Profiling Guide
This page covers memory and compute profiling for C-Kernel-Engine. Always profile before optimizing.
Working on v7 Training Performance?
Use the dedicated v7-profiling.html runbook for VTune (hotspots/memory-access/uarch-exploration), Advisor roofline, perf/flamegraph capture, and run-dir artifact flow.
Memory Profiling with Valgrind
Valgrind's memcheck tool detects memory errors: leaks, use-after-free, uninitialized reads, and buffer overflows.
Install Valgrind
# Ubuntu/Debian sudo apt install valgrind # Fedora/RHEL sudo dnf install valgrind # Arch sudo pacman -S valgrind
Basic Memory Check
# Build with debug symbols (required for line numbers)
make clean
CFLAGS="-O0 -g" make
# Run memcheck on the tiny model
valgrind --leak-check=full \
--show-leak-kinds=all \
--track-origins=yes \
./build/tiny_model \
--model-weights build/tiny_weights.bin \
--tokens build/tiny_tokens.bin \
--out-logits build/tiny_logits.bin
Actual Output from C-Kernel-Engine
# Real output from: make profile-memory ==537520== HEAP SUMMARY: ==537520== in use at exit: 8 bytes in 1 blocks ==537520== total heap usage: 11 allocs, 10 frees, 2,144,864 bytes allocated ==537520== LEAK SUMMARY: ==537520== definitely lost: 0 bytes in 0 blocks ==537520== indirectly lost: 0 bytes in 0 blocks ==537520== possibly lost: 0 bytes in 0 blocks ==537520== still reachable: 0 bytes in 0 blocks ==537520== suppressed: 8 bytes in 1 blocks # OpenMP internal ==537520== ERROR SUMMARY: 0 errors from 0 contexts
Key observations:
- 11 allocs, 10 frees - The 1 remaining is OpenMP internal (suppressed)
- 2MB allocated - Our bump allocator buffer, properly freed
- 0 definitely lost - No memory leaks!
Red flags: "definitely lost", "Invalid read/write", "Conditional jump depends on uninitialised value"
Valgrind Options Explained
| Option | Purpose |
|---|---|
--leak-check=full | Show where each leak was allocated |
--show-leak-kinds=all | Include "still reachable" (our bump buffer) |
--track-origins=yes | Track where uninitialized values came from |
--error-exitcode=1 | Exit with 1 if errors found (for CI) |
--suppressions=file | Ignore known false positives |
Heap Profiling with Massif
Massif tracks memory usage over time, showing allocation patterns and peak usage.
Capture Heap Profile
# Run with massif
valgrind --tool=massif \
--pages-as-heap=yes \
--massif-out-file=massif.out \
./build/tiny_model \
--model-weights build/tiny_weights.bin \
--tokens build/tiny_tokens.bin \
--out-logits build/tiny_logits.bin
# Visualize with ms_print
ms_print massif.out
Example Massif Output
MB
4.194^ #
| #
| #
| #
|@@@@@@@@@@@@@@@@@@@@@@@@@@@@@@@@@@@@@@@@@@@@@@@@@@@@@@@#
|@ @#
|@ @#
|@ @#
0 +------------------------------------------------------->
0 100ms
# With bump allocator: one flat line (single allocation at startup)
# Bad pattern: sawtooth (repeated malloc/free) or stairs (leaks)
GUI Visualization with Massif-Visualizer
# Install sudo apt install massif-visualizer # Open profile massif-visualizer massif.out
Shows interactive graphs with allocation call stacks.
CPU Profiling with perf
perf is the Linux profiler.
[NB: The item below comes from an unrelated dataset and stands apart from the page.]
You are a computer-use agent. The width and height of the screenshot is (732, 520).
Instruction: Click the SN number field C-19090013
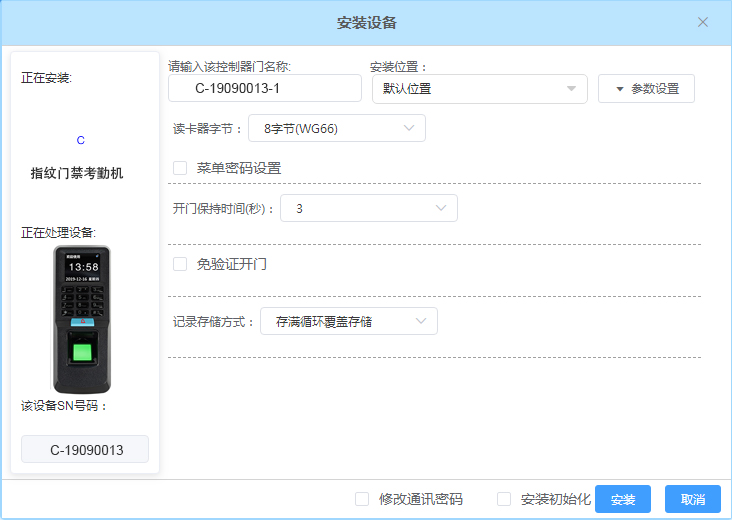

It samples the CPU to find where time is spent.
Install perf
# Ubuntu/Debian sudo apt install linux-tools-common linux-tools-$(uname -r) # Fedora/RHEL sudo dnf install perf # Enable for non-root users echo 0 | sudo tee /proc/sys/kernel/perf_event_paranoid
Record and Report
# Build with frame pointers for accurate call stacks CFLAGS="-O3 -fno-omit-frame-pointer -g" make clean all # Record profile (run your workload) perf record -g -F 99 ./build/tiny_model \ --model-weights build/tiny_weights.bin \ --tokens build/tiny_tokens.bin \ --out-logits build/tiny_logits.bin # View top functions perf report --stdio --sort=overhead # Interactive TUI perf report
Example perf report Output
# Overhead Command Shared Object Symbol
# ........ ......... .................. ............................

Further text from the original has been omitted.